Buried in the weekend’s third quarter report from Warren Buffett’s Berkshire Hathaway was a couple of unusual points for the fabled long term investor – unrealised losses on some of its core investments, starting with the 8.2% stake in IBM.
In fact it was a tough quarter (and much of this year) for some of his core long term investments such as IBM, American Express, Coca Cola and Wal-Mart Stores – all of which have suffered slides in share prices, or weak earnings performances which have discouraged other investors, but not Mr Buffett and Berkshire.
Mr Buffett regularly warns shareholders that investment gains and losses often make for volatile quarterly results.
The timing of the IBM comments is important thought for another reason – they came just weeks after IBM produced yet another weaker than expected quarterly report. So ‘the stick and stay’ comments from the company represents a strong vote of support in IBM’s board and management.
Berkshire reaffirmed its commitment to IBM, saying that despite about $US2 billion of market-to-market losses to the end of September – or 15% of the amount Berkshire paid – the group had no intention of selling.
"As of September 30, 2015 and December 31, 2014, we concluded that there were no unrealized losses that were other than temporary. Our conclusions were based on: (a) our ability and intent to hold the securities to recovery; (b) our assessment that the underlying business and financial condition of each of these issuers was favorable; (c) our opinion that the relative price declines were not significant; and (d) our belief that market prices will increase to and exceed our cost.
"As of September 30, 2015 and December 31, 2014, unrealized losses on equity securities in a continuous unrealized loss position for more than twelve consecutive months were $204 million and $65 million, respectively.
"Unrealized losses at September 30, 2015 included approximately $2.0 billion related to our investment in IBM common stock, which represented 15% of our cost. IBM continues to be profitable and generate significant cash flows. (IN other words, the value of IBM’s shares are now 15% below the 2011 purchase cost).
"We currently have no intention of disposing of our investment in IBM common stock. We expect that the fair value of our investment in IBM common stock will recover and ultimately exceed our cost,” Berkshire’s US quarterly report filed with the SEC, said.
“Investment gains in the third quarter and first nine months of 2015 included a non-cash holding gain of approximately $US6.8 billion in connection with our investment in Kraft Heinz common stock,” the filing disclosed (which is why Berkshire reported a record ‘paper’ profit for the quarter of $US9.43 billion, from $US4.62 billion, in the third quarter of 2014.

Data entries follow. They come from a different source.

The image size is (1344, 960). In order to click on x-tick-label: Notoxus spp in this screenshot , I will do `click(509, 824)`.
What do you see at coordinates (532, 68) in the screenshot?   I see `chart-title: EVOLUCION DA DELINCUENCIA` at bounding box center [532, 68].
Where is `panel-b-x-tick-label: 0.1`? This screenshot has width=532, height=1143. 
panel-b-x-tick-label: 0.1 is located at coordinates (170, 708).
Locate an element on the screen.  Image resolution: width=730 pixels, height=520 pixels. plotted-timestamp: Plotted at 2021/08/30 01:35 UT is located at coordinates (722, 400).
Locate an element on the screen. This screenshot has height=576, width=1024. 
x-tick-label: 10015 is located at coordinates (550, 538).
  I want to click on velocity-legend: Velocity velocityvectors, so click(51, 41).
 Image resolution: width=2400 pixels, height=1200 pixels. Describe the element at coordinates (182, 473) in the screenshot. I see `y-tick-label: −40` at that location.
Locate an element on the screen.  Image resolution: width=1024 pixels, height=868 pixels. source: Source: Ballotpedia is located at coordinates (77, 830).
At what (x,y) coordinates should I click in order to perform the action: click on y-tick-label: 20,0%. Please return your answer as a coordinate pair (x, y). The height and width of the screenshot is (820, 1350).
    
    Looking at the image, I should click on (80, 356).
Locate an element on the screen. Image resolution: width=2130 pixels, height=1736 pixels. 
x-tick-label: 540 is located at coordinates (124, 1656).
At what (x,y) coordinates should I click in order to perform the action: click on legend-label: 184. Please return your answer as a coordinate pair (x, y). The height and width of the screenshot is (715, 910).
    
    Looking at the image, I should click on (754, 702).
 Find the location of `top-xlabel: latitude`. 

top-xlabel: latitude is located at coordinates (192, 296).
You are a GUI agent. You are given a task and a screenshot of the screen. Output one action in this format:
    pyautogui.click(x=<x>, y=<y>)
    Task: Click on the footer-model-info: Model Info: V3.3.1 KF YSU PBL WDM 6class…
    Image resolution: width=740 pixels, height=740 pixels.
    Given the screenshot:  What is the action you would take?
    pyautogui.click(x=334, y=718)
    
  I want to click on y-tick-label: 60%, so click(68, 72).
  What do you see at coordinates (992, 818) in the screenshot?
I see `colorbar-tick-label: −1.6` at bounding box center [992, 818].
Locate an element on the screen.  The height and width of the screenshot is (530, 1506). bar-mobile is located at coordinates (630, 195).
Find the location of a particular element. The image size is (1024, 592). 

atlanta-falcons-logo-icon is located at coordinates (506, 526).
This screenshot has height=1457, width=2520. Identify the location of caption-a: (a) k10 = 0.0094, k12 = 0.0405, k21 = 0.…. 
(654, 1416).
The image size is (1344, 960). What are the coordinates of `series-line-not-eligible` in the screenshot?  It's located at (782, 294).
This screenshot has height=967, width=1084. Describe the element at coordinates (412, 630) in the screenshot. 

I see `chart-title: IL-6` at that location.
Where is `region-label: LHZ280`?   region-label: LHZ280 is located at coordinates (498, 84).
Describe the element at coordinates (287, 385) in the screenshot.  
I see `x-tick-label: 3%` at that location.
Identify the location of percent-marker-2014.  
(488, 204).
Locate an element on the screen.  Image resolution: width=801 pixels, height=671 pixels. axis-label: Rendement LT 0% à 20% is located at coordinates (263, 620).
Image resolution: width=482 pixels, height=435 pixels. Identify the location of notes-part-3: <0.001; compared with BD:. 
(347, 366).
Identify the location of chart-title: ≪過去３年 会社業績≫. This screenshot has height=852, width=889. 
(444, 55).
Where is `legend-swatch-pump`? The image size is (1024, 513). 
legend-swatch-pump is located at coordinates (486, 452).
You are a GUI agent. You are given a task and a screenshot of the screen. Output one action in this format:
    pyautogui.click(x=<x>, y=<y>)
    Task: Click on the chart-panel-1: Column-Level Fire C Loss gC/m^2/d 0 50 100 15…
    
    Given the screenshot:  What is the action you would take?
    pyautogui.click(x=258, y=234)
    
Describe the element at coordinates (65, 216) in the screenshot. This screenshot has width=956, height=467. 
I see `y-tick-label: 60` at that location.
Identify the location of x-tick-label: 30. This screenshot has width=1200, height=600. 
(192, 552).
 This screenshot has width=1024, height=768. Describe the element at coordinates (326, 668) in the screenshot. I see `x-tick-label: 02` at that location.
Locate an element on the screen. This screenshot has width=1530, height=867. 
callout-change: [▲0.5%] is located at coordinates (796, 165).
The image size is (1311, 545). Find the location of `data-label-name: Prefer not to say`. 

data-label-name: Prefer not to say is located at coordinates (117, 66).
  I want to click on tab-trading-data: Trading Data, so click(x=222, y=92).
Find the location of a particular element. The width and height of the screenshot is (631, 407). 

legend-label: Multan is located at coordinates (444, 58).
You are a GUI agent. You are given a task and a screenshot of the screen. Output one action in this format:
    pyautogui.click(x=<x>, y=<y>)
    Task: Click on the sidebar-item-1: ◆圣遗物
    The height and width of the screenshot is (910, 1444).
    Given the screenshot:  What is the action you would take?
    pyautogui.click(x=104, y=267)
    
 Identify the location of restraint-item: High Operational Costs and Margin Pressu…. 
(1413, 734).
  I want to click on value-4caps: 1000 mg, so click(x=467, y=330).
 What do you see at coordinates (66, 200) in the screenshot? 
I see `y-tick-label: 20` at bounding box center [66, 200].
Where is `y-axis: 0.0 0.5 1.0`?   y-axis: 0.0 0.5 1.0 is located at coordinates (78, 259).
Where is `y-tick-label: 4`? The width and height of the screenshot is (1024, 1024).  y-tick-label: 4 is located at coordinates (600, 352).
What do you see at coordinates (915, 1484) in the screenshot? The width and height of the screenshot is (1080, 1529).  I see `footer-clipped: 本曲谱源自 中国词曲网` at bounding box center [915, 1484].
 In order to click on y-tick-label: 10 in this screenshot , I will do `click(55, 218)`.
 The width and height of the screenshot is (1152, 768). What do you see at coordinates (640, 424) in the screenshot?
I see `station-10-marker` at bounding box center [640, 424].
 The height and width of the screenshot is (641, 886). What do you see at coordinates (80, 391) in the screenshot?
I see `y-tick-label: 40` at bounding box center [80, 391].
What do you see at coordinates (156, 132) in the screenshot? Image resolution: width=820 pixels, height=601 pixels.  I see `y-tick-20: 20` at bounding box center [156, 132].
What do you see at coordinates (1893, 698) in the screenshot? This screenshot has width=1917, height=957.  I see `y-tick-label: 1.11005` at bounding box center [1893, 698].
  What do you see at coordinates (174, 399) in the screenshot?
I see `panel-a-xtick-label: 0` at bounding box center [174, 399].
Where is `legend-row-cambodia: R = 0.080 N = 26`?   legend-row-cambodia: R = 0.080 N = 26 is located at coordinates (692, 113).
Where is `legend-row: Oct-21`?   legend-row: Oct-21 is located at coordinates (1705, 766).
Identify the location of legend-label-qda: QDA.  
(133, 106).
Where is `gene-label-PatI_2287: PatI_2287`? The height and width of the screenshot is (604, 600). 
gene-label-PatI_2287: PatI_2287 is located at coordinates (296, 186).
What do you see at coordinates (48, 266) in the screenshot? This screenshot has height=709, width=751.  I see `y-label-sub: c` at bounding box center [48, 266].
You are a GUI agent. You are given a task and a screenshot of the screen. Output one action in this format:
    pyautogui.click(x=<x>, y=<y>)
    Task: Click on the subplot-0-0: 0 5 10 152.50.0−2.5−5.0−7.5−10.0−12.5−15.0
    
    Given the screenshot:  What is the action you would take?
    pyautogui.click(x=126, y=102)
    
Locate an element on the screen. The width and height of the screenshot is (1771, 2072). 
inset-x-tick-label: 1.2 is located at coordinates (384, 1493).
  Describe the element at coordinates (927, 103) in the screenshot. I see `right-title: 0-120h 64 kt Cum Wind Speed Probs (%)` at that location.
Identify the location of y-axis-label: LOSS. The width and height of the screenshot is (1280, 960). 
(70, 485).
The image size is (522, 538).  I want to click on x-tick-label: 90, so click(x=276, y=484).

But third-quarter operating earnings fell to $US4.55 billion from $US4.72 billion a year earlier (that’s before that gain).
Berkshire said that around 58% of the aggregate fair value ($US110 billion) of the company’s investments was concentrated in the equity securities of four companies (American Express Company – $11.2 billion; Wells Fargo & Company – $25.2 billion; International Business Machines Corporation (“IBM”) – $11.7 billion; and The Coca-Cola Company – $16.0 billion). Fair Value at the end of 2014 was $US117 billion, so there has been a noticeable slide in value so far in 2015, with much of that happening in IBM, Coca Cola and Amex shares.
Since the beginning of the year, Berkshire’s shareholders’ equity has increased $8.1 billion and the book value for each Class A equivalent share has increased by 3.3% to $151,083 as of September 30, 2015.
But of Berkshire’s 10 top stock holdings, only two have increased in value over the past 12 months – Wells Fargo and General Motors.
Berkshire’s insurance float (the net liabilities assumed under insurance contracts) at September 30, 2015 was $86.2 billion. That helps finance many of the company’s biggest deals and market plays, such as Heinz, Kraft and the $US32 billion Precision Castparts acquisition.
Overall, revenues at Berkshire were $US58.9 billion for the third quarter, and net earnings were $US9.4 billion. Sales at Berkshire’s railroad, utilities and energy business were flat at $US10.7 billion, while insurance premiums dropped roughly 20% to $US10.5 billion.